__Stated goal__. Update the entries from the line with "The height and width of the screenshot is (860, 1400)." through the end of the entries by replacing "speech bubble" with "chat bubble", leaving everything else unchanged. Leave the pictures out of your answer.
[Start of Recorded data]
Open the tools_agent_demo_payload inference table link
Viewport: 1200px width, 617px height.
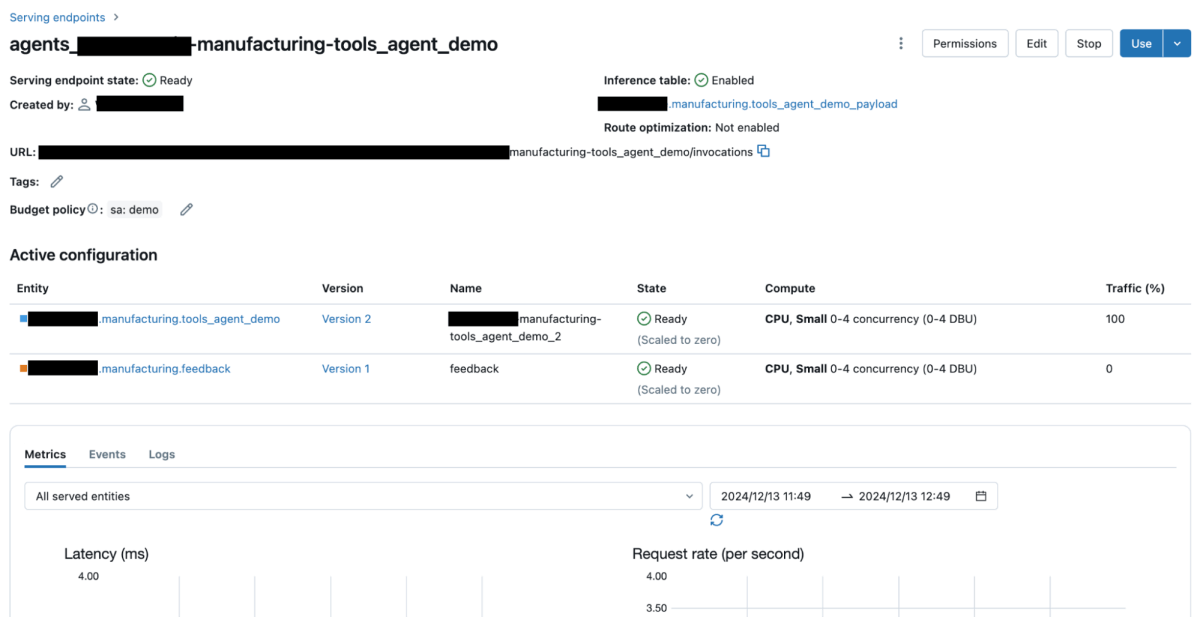tap(783, 104)
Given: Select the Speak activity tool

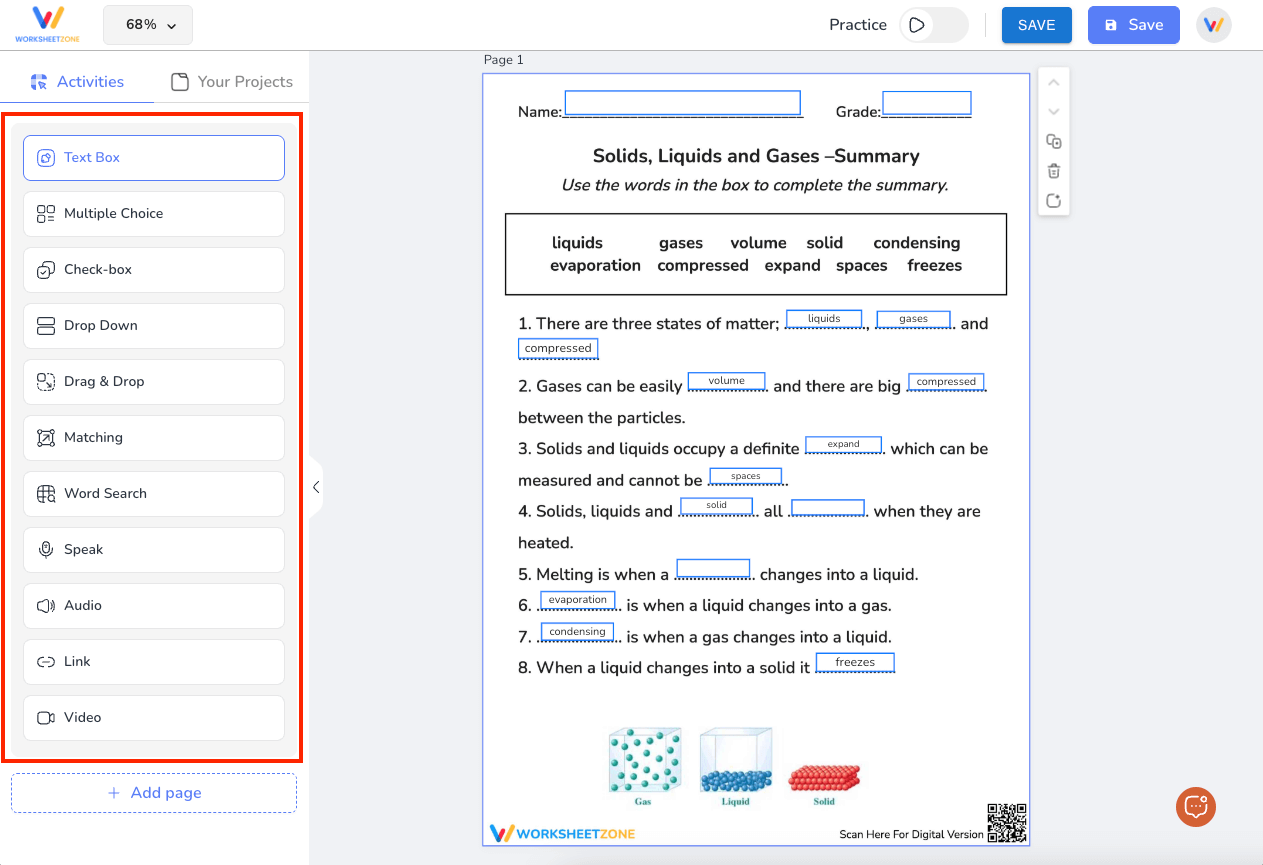Looking at the screenshot, I should pyautogui.click(x=153, y=549).
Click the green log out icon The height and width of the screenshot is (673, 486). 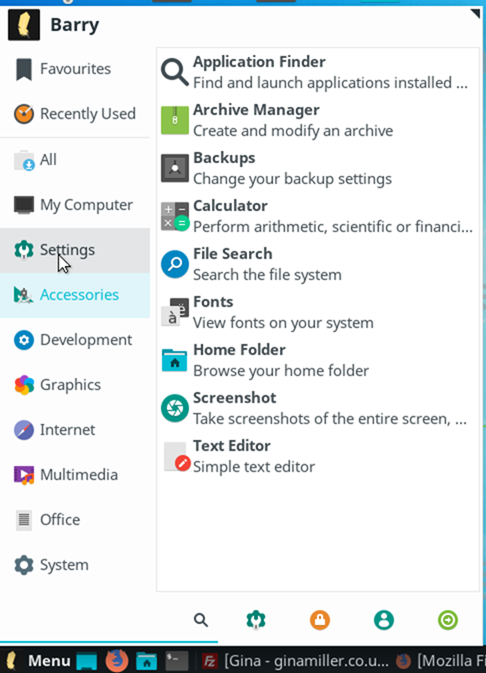point(448,620)

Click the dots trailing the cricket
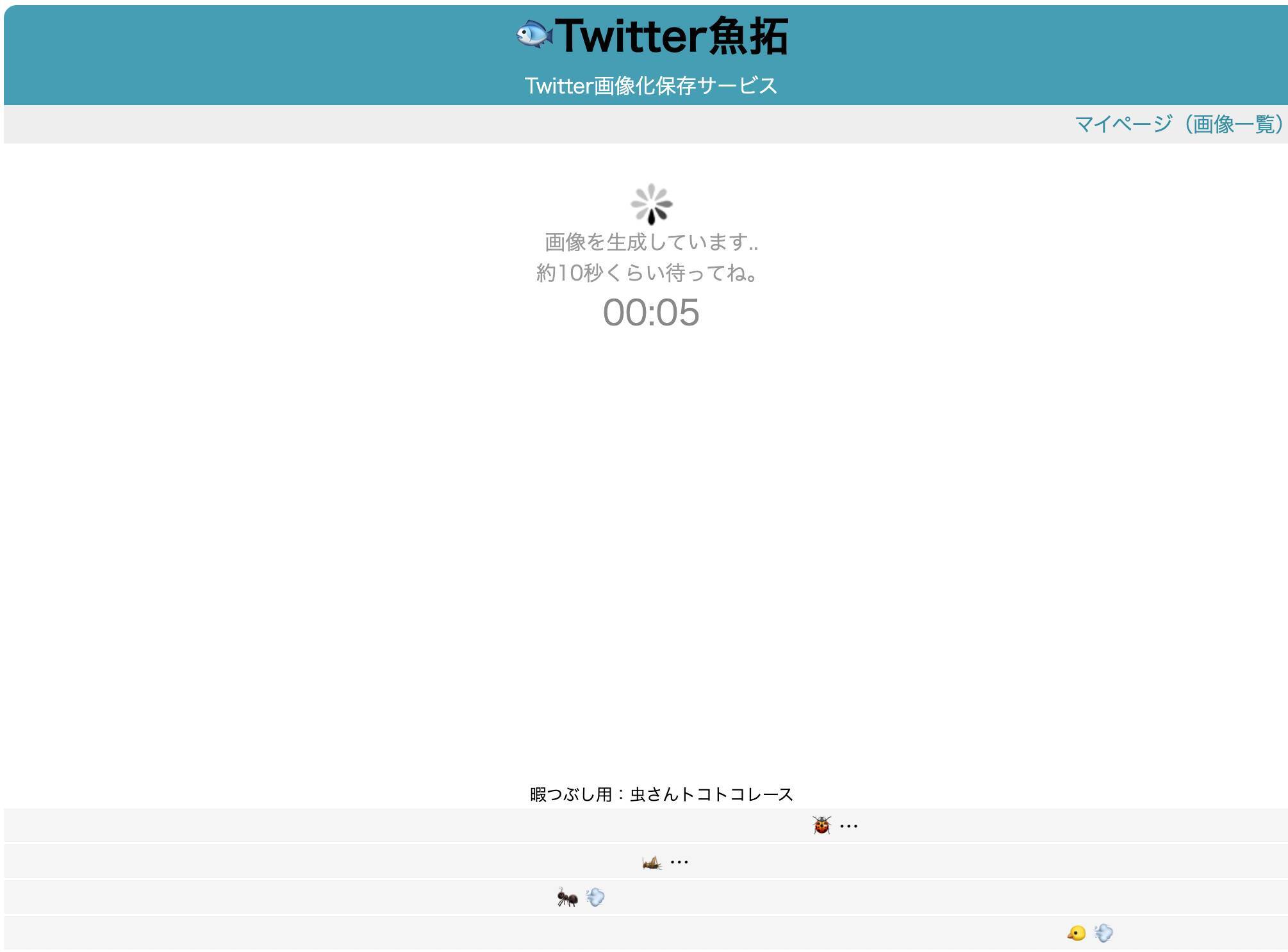coord(679,863)
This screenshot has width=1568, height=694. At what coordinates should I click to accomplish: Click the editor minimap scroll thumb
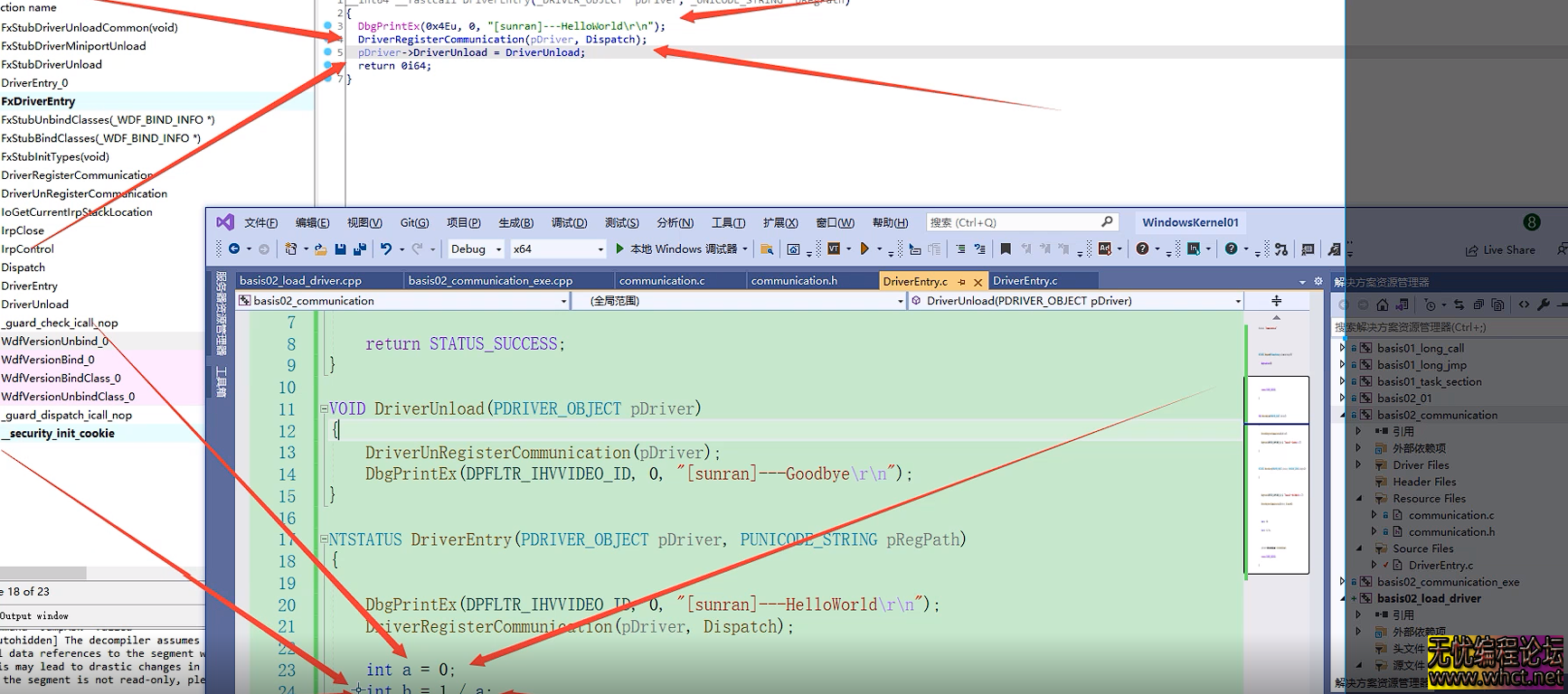(x=1276, y=399)
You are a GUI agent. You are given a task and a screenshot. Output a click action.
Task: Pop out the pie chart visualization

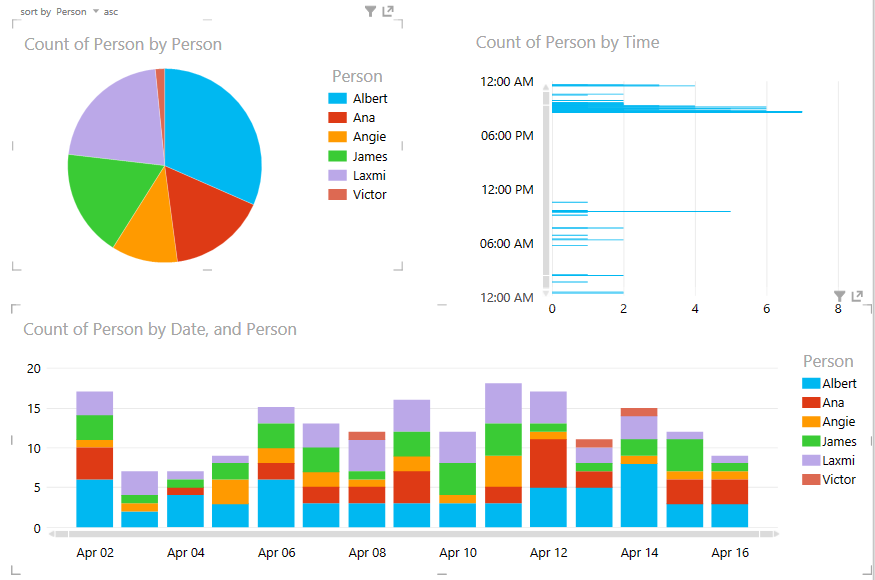coord(388,11)
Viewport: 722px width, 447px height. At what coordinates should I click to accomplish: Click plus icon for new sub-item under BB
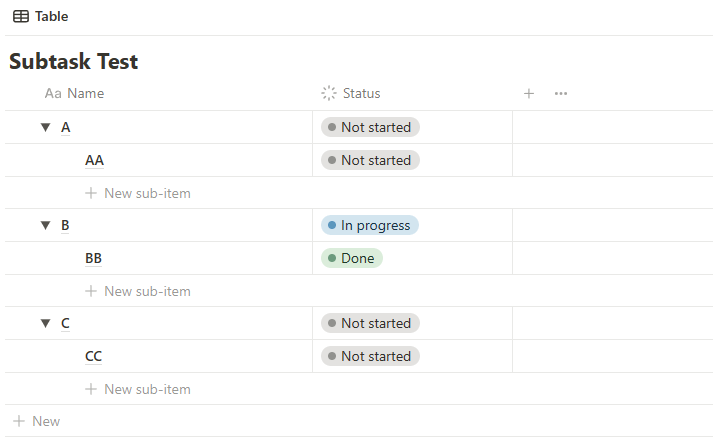pos(91,291)
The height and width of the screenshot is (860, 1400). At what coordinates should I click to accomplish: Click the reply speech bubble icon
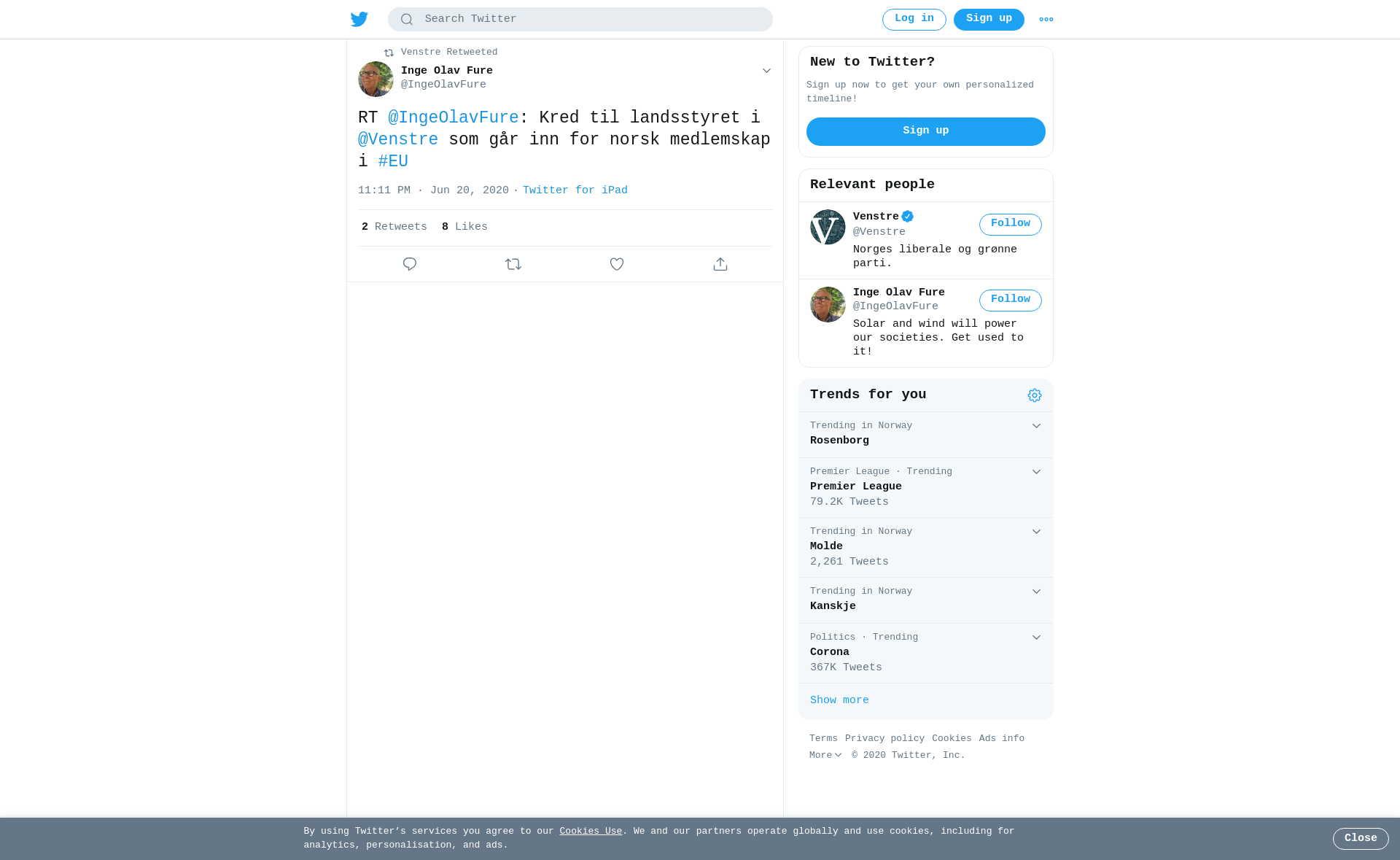click(x=410, y=264)
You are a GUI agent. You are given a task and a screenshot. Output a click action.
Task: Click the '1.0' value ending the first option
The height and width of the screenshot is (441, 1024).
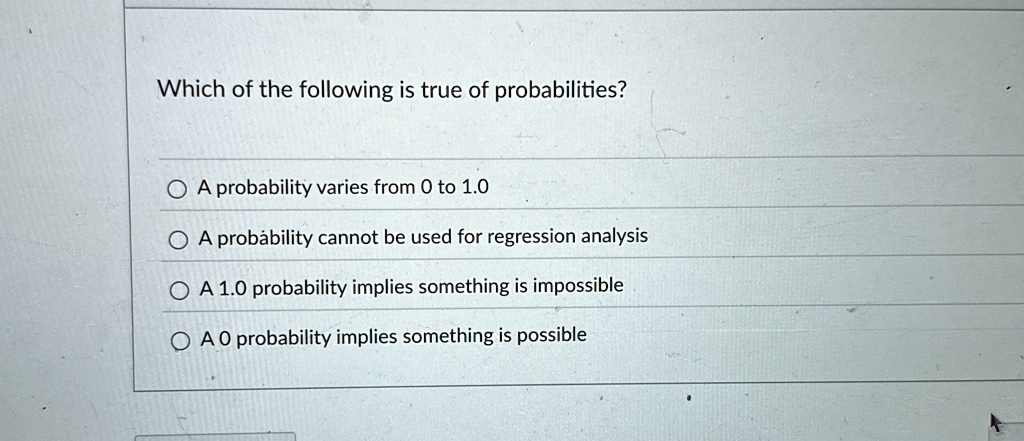[x=475, y=188]
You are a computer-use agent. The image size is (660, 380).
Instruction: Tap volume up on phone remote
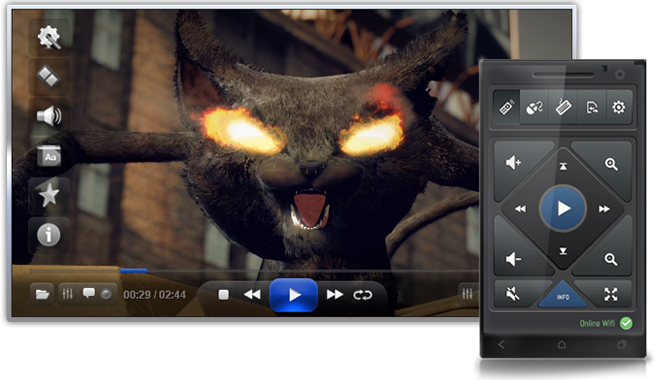pos(514,162)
[End of Recorded data]
__The output__.
The height and width of the screenshot is (860, 1400). At what coordinates should I click to accomplish: Click the reply chat bubble icon
click(x=410, y=264)
You are a GUI agent. You are given a task and a screenshot. Output a click action.
Task: Click the '1.0' value ending the first option
The height and width of the screenshot is (441, 1024).
[x=475, y=188]
You are a computer-use agent. The image size is (660, 380).
Instruction: Tap volume up on phone remote
pos(514,162)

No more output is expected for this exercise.